With the line containing "You are a computer-use agent. Screen" as the starting point, output every line of the data below through its final line, character for character.

(Dataset entries)
=====
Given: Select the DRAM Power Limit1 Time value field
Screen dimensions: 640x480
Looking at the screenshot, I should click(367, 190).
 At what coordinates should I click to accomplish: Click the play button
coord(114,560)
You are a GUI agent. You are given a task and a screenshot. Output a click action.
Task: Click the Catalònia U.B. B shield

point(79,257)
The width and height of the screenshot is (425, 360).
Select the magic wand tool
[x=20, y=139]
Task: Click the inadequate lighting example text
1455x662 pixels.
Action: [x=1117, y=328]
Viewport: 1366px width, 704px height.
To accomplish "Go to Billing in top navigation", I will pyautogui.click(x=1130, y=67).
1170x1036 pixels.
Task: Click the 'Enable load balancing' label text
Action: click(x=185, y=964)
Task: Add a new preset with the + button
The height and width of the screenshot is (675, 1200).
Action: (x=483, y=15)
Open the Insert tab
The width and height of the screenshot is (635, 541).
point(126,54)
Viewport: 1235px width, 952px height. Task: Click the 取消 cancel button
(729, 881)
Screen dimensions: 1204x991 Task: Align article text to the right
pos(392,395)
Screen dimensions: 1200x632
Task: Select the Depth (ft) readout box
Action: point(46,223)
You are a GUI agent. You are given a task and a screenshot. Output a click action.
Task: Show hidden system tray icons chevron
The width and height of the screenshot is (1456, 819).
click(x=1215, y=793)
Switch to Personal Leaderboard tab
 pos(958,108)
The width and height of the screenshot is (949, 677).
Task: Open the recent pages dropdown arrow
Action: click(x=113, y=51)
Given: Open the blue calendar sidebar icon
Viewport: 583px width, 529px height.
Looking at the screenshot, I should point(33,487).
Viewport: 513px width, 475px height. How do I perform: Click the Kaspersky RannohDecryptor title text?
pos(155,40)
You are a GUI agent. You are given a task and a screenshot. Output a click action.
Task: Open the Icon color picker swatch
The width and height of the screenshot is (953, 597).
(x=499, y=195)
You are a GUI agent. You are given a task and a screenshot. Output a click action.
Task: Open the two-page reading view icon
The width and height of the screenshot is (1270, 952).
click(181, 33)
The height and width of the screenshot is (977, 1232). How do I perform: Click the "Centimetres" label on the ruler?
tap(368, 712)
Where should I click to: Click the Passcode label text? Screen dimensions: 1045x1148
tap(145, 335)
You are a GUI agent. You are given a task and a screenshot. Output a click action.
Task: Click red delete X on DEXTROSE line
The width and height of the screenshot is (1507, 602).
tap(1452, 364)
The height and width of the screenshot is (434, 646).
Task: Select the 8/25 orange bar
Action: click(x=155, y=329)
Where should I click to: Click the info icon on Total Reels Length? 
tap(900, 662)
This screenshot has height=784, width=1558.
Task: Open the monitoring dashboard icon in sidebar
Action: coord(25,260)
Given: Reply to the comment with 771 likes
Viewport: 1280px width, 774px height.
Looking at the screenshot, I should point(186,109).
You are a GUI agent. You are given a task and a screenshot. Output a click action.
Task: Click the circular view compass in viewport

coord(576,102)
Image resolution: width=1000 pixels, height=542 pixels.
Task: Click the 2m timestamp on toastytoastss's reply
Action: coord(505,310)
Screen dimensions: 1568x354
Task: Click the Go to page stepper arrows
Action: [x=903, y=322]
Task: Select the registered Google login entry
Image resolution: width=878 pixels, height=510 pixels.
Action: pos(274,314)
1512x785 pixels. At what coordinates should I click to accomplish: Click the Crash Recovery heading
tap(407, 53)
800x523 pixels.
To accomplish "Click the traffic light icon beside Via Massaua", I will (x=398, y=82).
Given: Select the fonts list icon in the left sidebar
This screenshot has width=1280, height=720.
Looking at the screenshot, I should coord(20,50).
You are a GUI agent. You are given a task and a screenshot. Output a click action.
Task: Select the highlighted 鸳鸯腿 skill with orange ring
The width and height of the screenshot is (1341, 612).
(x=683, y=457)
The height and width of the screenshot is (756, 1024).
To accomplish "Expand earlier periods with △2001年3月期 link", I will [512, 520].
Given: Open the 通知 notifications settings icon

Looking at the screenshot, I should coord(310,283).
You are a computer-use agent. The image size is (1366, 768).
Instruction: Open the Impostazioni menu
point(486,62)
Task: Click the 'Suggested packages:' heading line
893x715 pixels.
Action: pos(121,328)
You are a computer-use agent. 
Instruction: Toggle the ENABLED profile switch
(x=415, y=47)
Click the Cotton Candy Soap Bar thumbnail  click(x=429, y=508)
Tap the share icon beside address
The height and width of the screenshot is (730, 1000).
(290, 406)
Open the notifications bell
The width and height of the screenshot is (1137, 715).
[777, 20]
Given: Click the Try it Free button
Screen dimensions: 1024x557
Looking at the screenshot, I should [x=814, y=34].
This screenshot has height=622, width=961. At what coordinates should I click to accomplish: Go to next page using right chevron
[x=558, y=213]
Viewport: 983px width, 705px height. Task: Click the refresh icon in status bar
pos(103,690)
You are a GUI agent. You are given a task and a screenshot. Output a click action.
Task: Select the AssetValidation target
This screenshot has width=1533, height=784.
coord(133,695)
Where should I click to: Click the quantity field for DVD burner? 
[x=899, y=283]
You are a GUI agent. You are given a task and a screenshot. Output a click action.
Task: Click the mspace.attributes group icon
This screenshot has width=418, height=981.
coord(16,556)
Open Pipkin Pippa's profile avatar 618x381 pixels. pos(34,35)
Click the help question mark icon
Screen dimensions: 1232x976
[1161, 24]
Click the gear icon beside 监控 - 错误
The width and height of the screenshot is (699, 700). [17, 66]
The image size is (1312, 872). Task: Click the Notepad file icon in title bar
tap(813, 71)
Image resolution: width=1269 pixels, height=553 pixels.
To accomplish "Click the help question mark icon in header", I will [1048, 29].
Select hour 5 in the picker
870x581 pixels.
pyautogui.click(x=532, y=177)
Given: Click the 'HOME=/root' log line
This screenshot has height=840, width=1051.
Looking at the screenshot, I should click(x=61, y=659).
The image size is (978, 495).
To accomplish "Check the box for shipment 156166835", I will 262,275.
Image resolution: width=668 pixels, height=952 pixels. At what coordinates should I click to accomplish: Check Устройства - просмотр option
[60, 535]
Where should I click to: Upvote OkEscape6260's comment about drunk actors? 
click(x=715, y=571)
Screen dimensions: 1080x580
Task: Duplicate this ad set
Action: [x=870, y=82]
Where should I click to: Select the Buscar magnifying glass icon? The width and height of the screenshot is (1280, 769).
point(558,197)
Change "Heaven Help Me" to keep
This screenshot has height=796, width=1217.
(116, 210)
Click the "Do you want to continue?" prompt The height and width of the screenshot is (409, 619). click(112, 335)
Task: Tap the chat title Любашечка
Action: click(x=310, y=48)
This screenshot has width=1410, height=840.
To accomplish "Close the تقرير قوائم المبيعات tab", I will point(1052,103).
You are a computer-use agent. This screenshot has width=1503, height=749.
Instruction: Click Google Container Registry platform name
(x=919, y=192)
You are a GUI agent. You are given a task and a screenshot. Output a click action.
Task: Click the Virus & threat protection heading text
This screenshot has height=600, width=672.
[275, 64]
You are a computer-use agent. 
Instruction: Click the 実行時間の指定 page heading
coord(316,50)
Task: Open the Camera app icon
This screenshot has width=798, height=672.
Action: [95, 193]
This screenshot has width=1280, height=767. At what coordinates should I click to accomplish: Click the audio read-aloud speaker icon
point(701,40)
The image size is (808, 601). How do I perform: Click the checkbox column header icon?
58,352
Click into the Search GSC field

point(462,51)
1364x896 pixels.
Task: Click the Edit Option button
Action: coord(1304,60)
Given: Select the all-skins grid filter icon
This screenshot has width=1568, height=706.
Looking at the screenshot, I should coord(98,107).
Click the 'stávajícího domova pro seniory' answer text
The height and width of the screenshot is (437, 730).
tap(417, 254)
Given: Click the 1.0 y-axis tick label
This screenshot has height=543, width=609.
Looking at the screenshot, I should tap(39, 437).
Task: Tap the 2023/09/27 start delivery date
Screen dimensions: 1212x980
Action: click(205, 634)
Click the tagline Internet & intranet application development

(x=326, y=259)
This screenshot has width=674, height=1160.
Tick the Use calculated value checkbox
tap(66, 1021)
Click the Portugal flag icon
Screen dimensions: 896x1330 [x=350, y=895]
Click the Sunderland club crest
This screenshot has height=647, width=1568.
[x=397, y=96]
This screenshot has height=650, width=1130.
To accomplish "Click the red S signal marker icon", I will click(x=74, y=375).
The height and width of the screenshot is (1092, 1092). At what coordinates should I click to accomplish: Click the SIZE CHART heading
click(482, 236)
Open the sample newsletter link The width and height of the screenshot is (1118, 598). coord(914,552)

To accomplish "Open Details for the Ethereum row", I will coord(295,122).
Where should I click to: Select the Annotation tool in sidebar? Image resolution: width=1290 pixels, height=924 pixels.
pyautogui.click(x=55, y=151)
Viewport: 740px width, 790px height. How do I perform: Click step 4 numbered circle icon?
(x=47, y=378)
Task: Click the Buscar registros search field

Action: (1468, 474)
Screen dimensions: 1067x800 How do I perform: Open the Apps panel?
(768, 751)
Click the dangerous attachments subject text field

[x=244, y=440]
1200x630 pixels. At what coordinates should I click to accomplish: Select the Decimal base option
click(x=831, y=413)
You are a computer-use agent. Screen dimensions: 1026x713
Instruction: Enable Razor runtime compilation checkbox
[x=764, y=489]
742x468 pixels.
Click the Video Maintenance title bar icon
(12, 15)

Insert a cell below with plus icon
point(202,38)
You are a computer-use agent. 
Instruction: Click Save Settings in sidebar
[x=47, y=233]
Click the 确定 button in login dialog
=====
### Written solution
You are a computer-use agent. Screen dimensions: 1026x713
Instruction: Enable Razor runtime compilation checkbox
[x=764, y=489]
742x468 pixels.
Click the Video Maintenance title bar icon
(12, 15)

Insert a cell below with plus icon
point(202,38)
You are a computer-use agent. 
Instruction: Click Save Settings in sidebar
[x=47, y=233]
Click the 确定 button in login dialog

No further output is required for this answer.